▶ DATA TO PROCESS:
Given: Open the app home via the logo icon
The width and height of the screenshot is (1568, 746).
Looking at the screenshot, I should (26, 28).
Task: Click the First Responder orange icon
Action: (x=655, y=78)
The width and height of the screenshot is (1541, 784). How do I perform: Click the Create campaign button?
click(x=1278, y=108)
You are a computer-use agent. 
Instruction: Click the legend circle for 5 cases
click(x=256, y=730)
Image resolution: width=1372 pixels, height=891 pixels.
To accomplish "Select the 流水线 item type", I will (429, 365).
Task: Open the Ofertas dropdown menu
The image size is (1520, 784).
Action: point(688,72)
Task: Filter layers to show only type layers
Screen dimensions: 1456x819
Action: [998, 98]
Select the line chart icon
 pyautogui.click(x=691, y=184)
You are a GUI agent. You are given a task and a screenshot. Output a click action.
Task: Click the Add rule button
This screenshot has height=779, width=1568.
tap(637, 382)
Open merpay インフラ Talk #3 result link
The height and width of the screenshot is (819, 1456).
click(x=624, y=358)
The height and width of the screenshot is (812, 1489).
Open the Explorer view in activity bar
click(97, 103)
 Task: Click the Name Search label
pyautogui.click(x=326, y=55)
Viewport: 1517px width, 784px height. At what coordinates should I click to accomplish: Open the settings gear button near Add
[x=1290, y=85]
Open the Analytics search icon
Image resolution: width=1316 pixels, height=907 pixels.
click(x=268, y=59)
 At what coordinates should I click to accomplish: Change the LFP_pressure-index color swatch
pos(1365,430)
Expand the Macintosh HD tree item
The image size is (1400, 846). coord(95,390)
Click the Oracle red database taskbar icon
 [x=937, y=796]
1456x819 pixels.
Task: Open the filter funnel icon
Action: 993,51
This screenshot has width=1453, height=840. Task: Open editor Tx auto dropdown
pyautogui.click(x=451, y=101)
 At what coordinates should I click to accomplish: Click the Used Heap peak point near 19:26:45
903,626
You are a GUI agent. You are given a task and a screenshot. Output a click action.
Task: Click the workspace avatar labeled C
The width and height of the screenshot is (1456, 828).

▶ WHAT THE TASK ASKS: Say how many lines in the data above contain the string "type", and give no other output.

▶ EXPECTED ANSWER: 2